For the coconut paste, I start by frying chana dal (yellow split lentils) in ghee until it's toasted and deep golden brown. The addition of toasted lentils in the chutney lends body and a nutty flavor to the final paste. I next blend the toasted chana dal with desiccated coconut, hot water, tamarind paste, sugar, red Kashmiri chili powder, and kosher salt to taste.
The better the coconut, the better the chutney, and nothing beats the flavor of fresh coconut. Unfortunately, I don’t have reliable access to fresh coconut, but I don’t let that stop me from making this. The touch of sugar and the tamarind perk up the desiccated coconut, so you won’t miss a thing.
I finish the chutney with a step called tadka, or tempering. Tadka is the process of frying spices in hot oil or ghee before pouring them over or mixing them into a dish. It adds flair to many Indian dishes by waking up the spices while creating a flavorful finishing oil. The key to proper tadka is to pick a fat with a high smoke point to accommodate the intense heat of this step, and use a small pan for even heating.
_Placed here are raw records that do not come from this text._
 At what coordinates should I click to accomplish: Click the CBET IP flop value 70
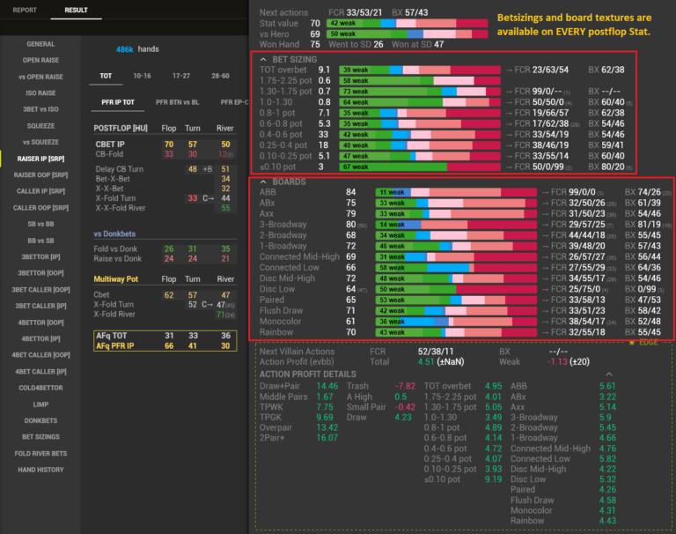click(x=168, y=144)
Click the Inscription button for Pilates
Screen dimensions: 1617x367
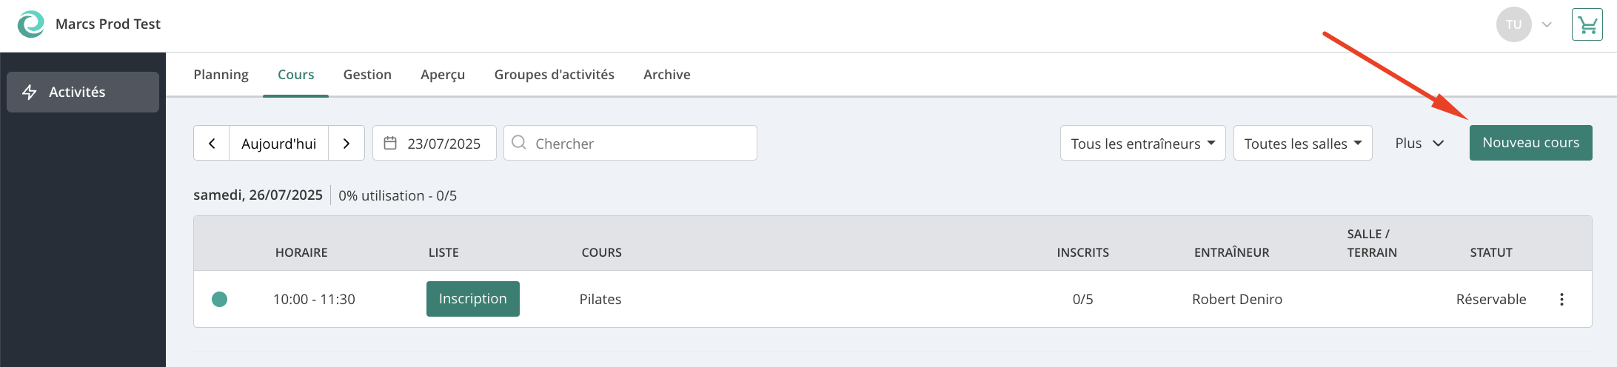[x=473, y=299]
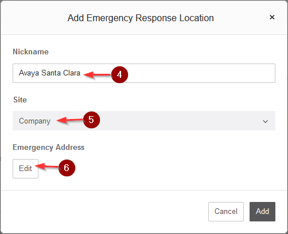The width and height of the screenshot is (288, 234).
Task: Click the red step 5 badge
Action: 91,120
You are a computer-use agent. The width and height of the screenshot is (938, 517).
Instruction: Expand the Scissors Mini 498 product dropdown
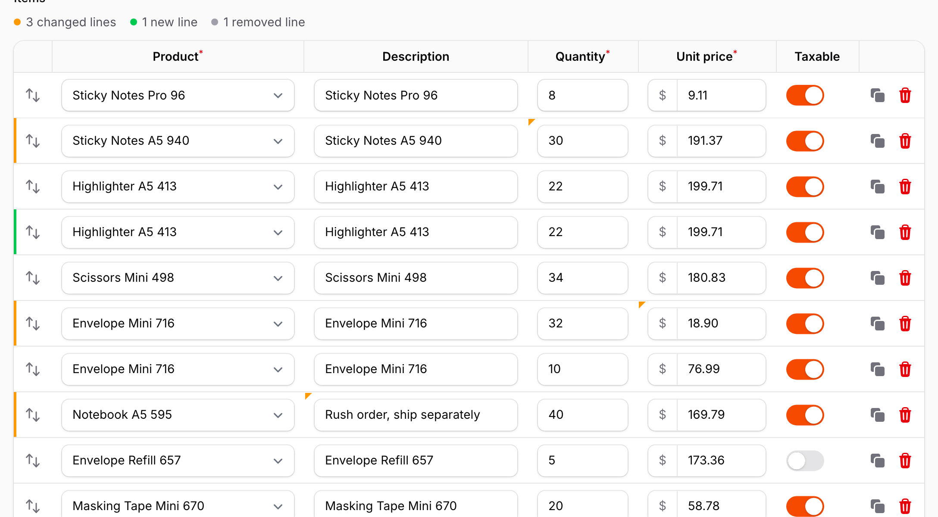tap(178, 278)

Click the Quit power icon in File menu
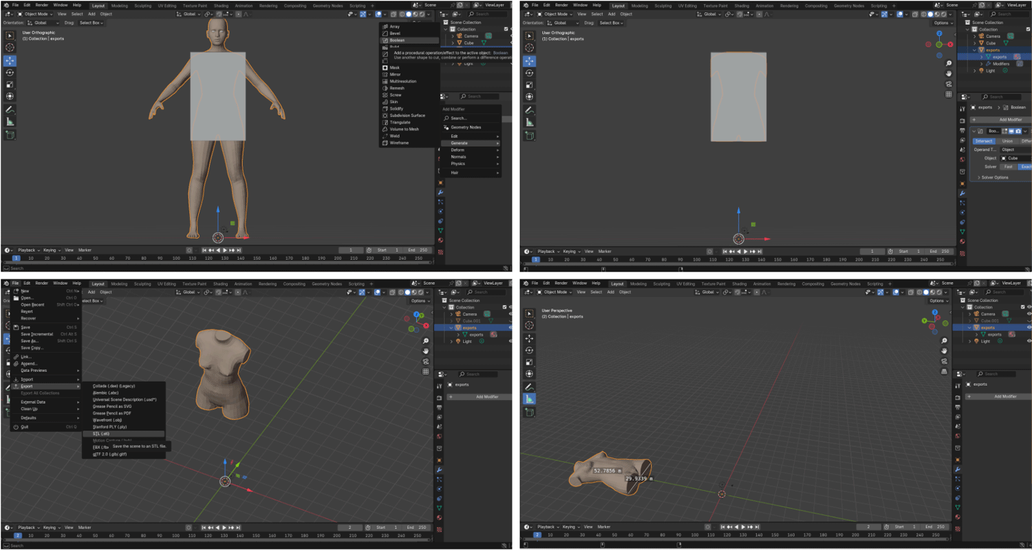[x=16, y=427]
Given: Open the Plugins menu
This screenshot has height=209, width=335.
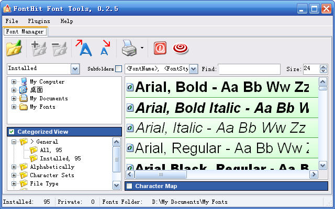Looking at the screenshot, I should click(39, 21).
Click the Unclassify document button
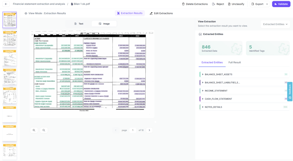Viewport: 293px width, 161px height. [x=236, y=4]
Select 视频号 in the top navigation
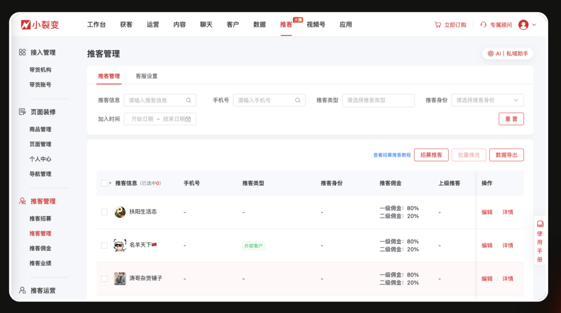Viewport: 561px width, 313px height. pyautogui.click(x=315, y=24)
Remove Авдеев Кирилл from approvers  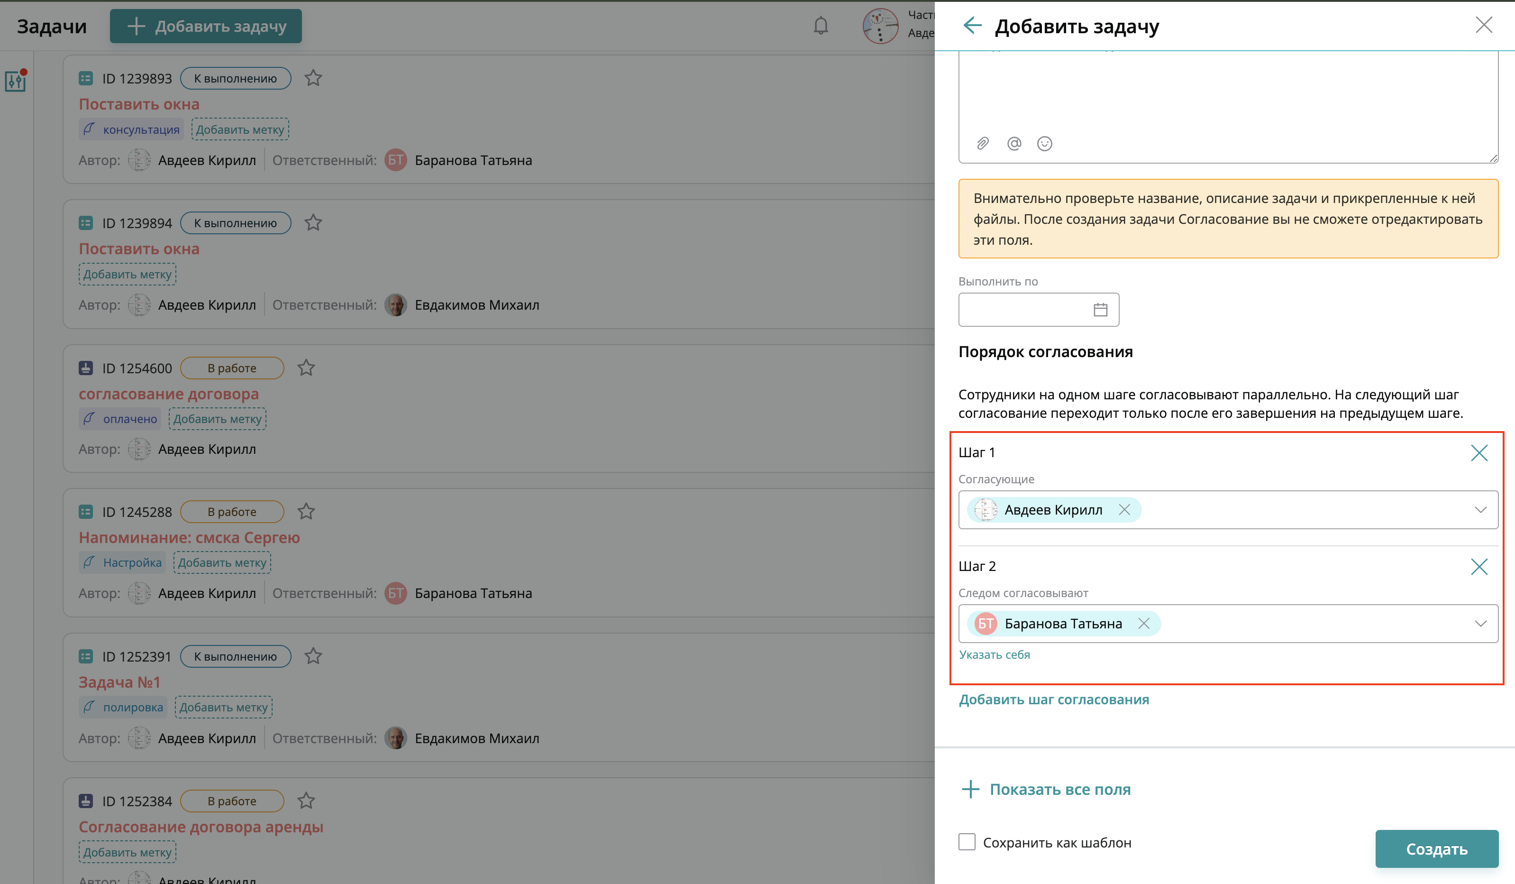point(1124,510)
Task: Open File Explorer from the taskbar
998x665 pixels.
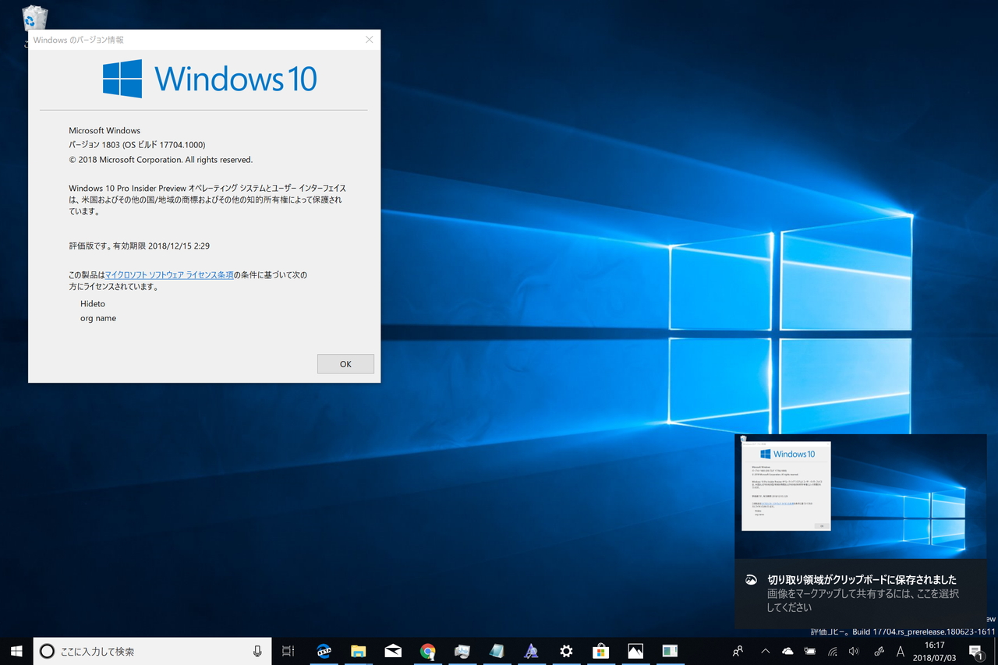Action: pyautogui.click(x=358, y=651)
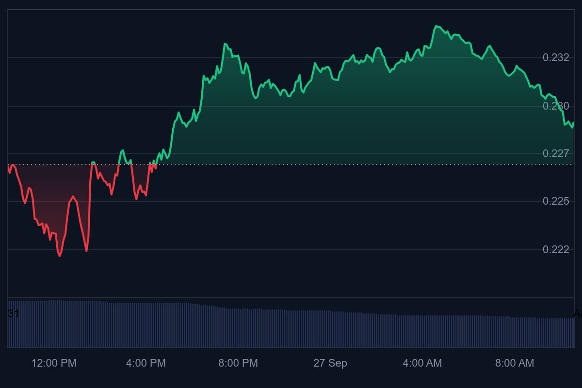Click the highest peak of the green line
This screenshot has height=388, width=582.
coord(437,26)
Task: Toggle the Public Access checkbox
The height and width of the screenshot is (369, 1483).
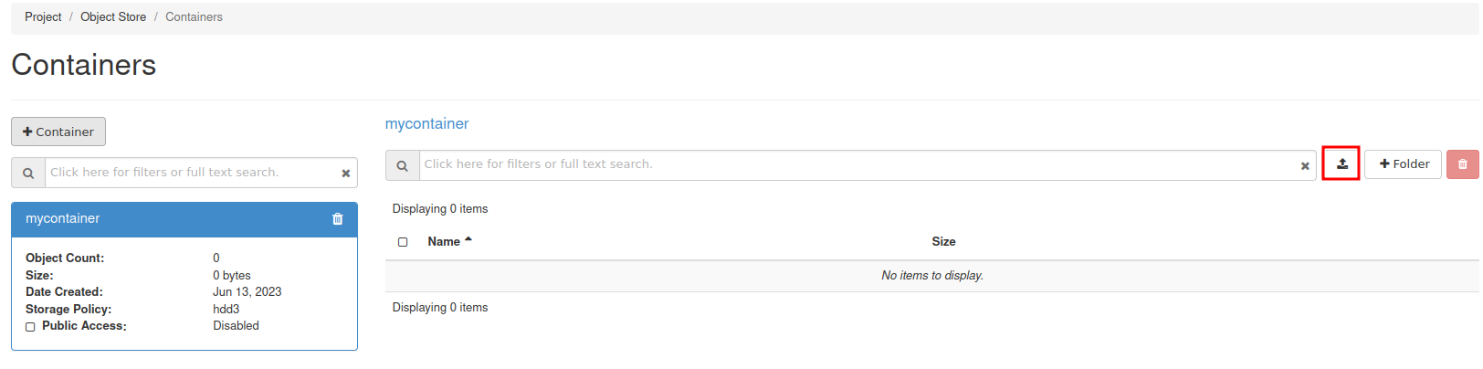Action: (x=30, y=327)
I heat ghee in a four-inch skillet over medium-high heat before adding urad dal (black gram lentils) and black mustard seeds. They fry together in the ghee until the dal becomes deep golden brown and the seeds energetically sizzle and pop. I spoon this mixture, fat and all, over the coconut chutney just before serving.
Classic Indian dishes like idlis and dosai would be naked without coconut chutney, but don't stop there—it's welcome as an accompaniment to grilled fish or roasted vegetables, or even as a dip for pita.